Who would have thought that a sweet, gentle four-hander about a Christian youth group in a small village could be so moving, and so brilliant? Everyone’s been raving about Operation Greenfield for months, and I can see what all the fuss is about. The cast are brilliant in their wide-eyed wonder at the world, as they explore their (mildly troubled) relationships with God and each other. The piece is a charming and delicate exploration of the tricky transition through adolescence, but backed up by a such a wealth of talent that it never teeters on twee or saccharine.
Dominic Conway is brilliant as the sulky and bossy Daniel. He plays a teenage boy well, without “doing a Kevin” or falling into cliché – sample line “It was good when you kissed me”. Eugenie Pastor as Violet, a French girl thrust into village life after her father dies, is sweet as the unknowing recipient of Alice’s (Shamira Turner) first stirrings of affection. The single lesbian kiss proved too much for the audience of mostly schoolchildren, which was a shame as it was sensitively done and not at all gratuitous.
Music holds the whole piece together – it is both central to the plot (will our intrepid heroes win the Stokely Annual Talent Competition? ‘Course they will!) and enjoyable to listen to.

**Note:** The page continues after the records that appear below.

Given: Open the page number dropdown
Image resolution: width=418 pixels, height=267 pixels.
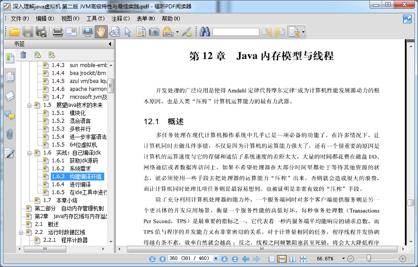Looking at the screenshot, I should pos(216,259).
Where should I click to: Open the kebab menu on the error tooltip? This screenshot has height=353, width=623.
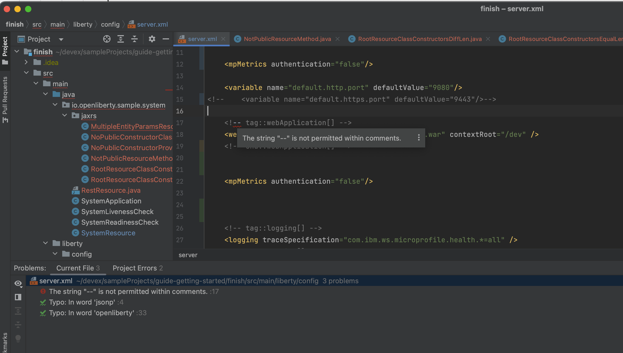418,138
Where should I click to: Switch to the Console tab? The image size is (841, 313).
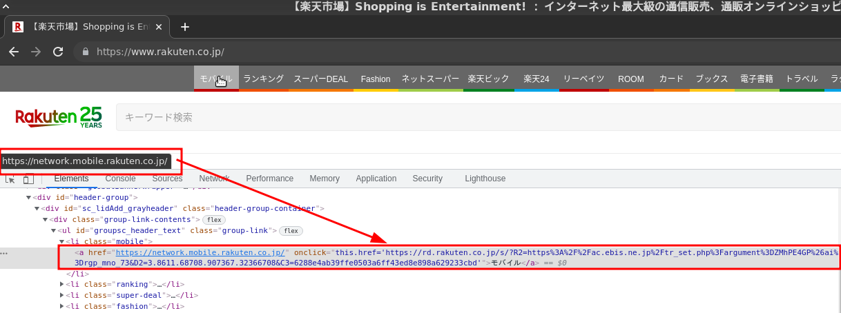[x=120, y=179]
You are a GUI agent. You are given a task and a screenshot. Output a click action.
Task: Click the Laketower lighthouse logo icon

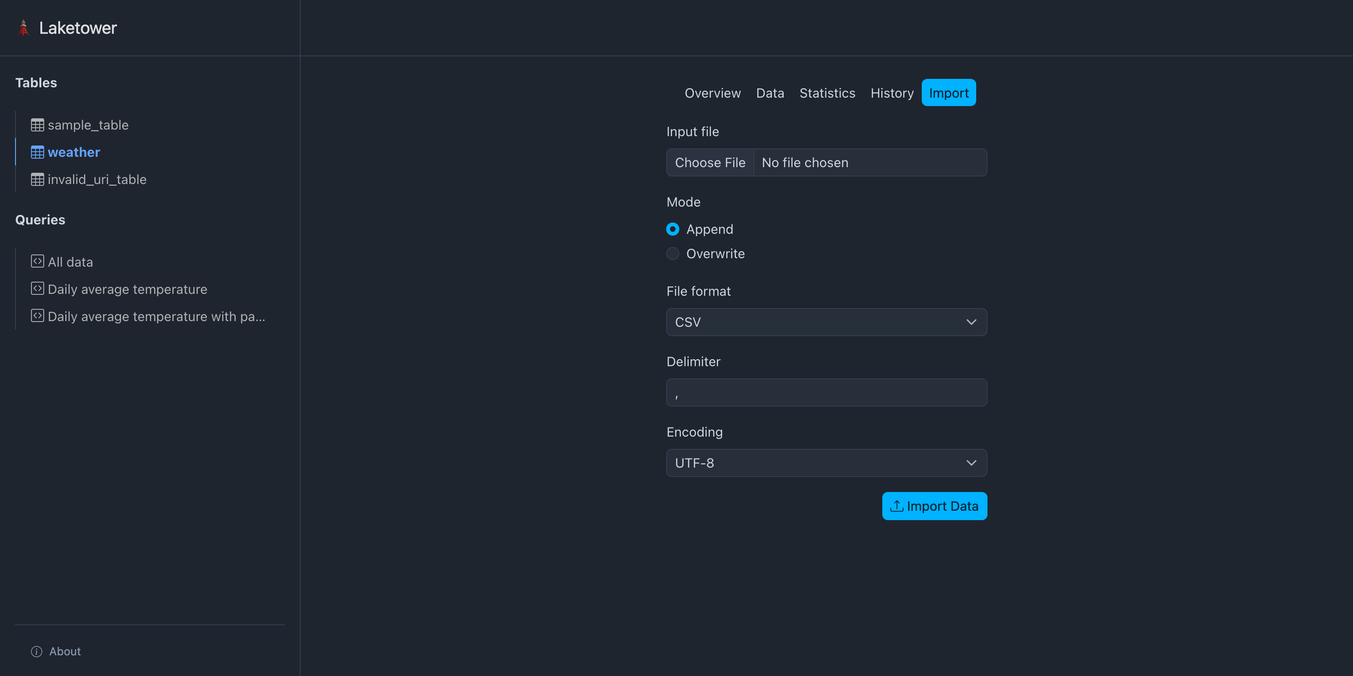pyautogui.click(x=24, y=27)
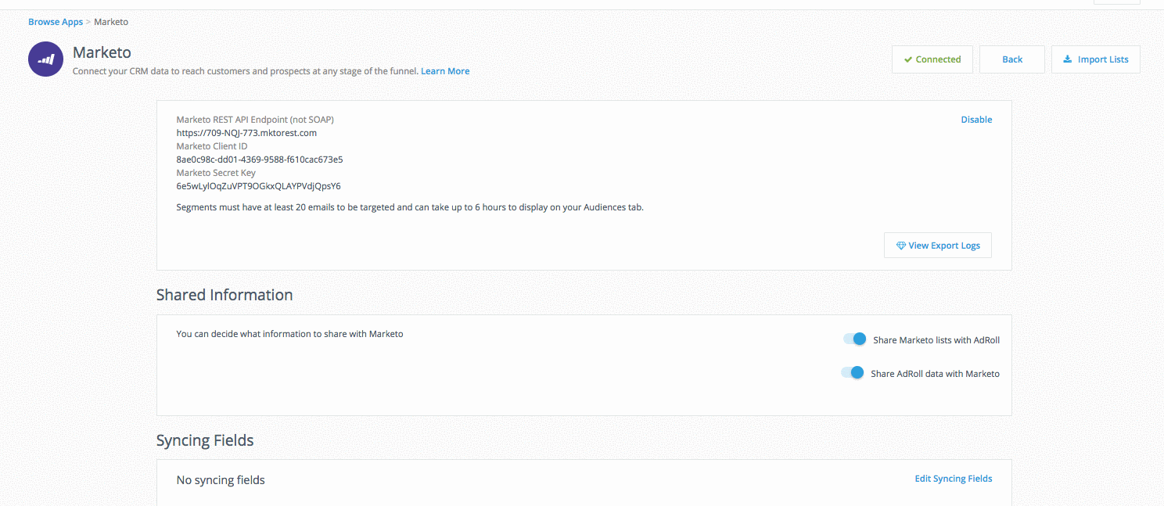Image resolution: width=1164 pixels, height=506 pixels.
Task: Toggle Share Marketo lists with AdRoll switch
Action: pos(854,339)
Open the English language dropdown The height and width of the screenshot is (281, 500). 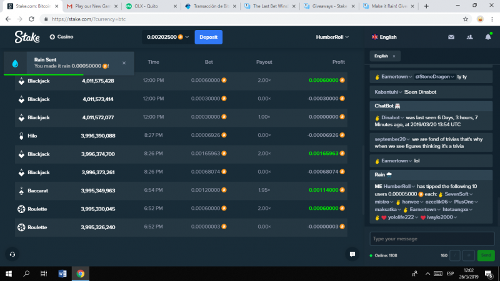tap(384, 37)
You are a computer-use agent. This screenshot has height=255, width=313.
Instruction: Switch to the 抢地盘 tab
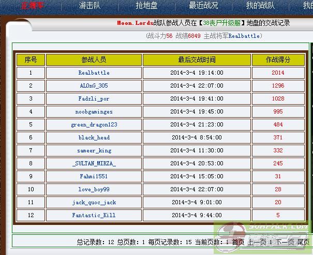(x=146, y=6)
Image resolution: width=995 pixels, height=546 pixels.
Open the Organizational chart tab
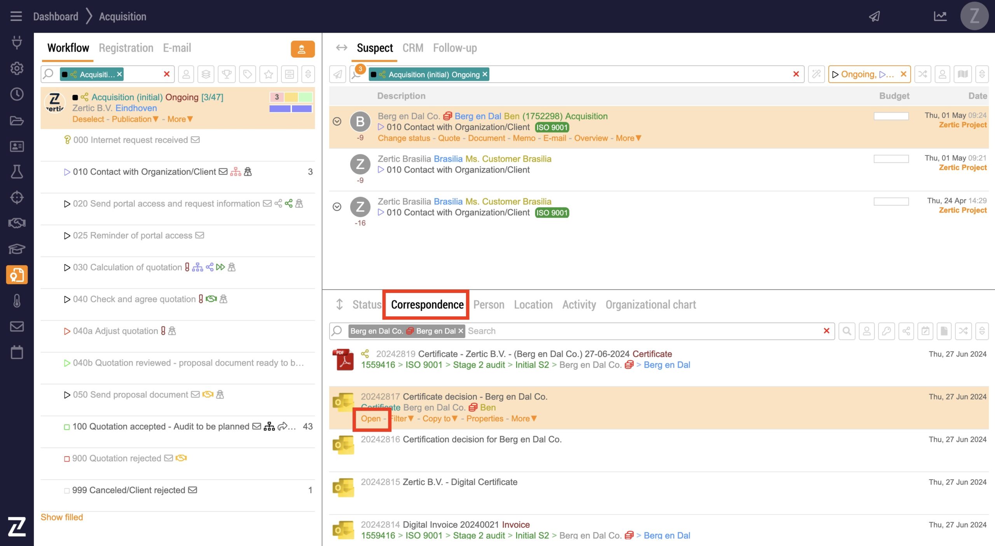(x=650, y=304)
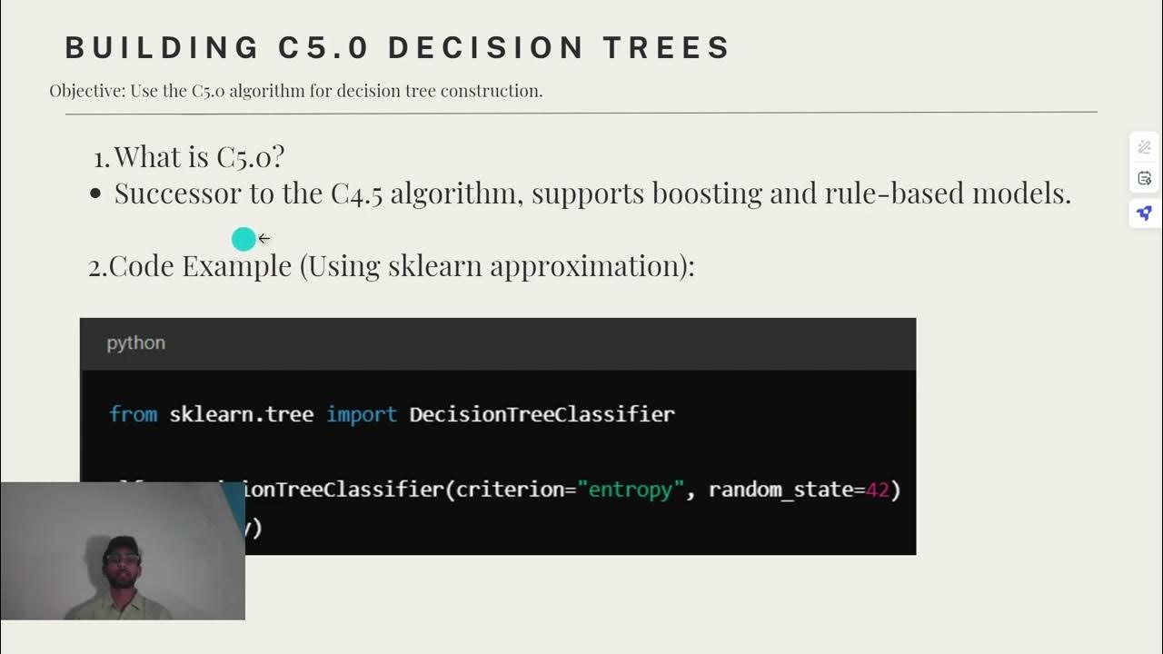
Task: Click "DecisionTreeClassifier" on the import line
Action: [542, 414]
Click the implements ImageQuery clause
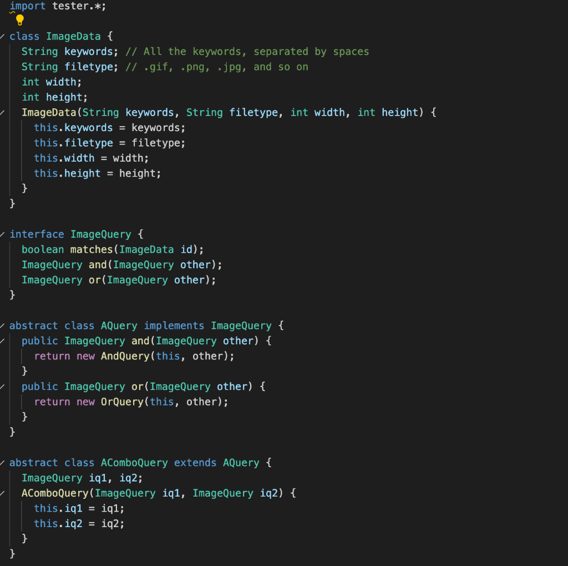Image resolution: width=568 pixels, height=566 pixels. (174, 325)
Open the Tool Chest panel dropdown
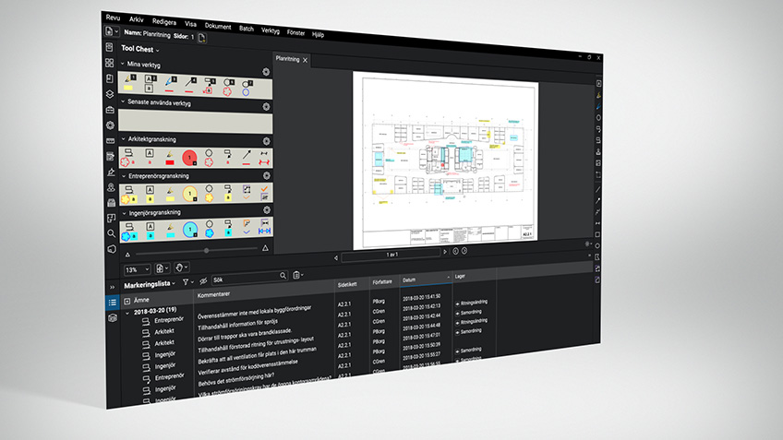The image size is (783, 440). 158,49
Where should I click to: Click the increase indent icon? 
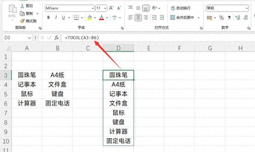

The fact that the ensemble also play as a band should demonstrate the skill levels here, and the music is incorporated into the story with dexterity and humour. I felt that the last musical number could have been cut entirely – the play felt finished and then there was one more tacked-on song which felt like overkill in an otherwise perfectly judged story.
There is a real feel of Enid Blyton re-imagined for the twenty-first century: the innocence of boy/girl relationships is here but not in a twee or old-fashioned way. The simple but profound subject matter is handled adroitly, and with humour as well as pathos.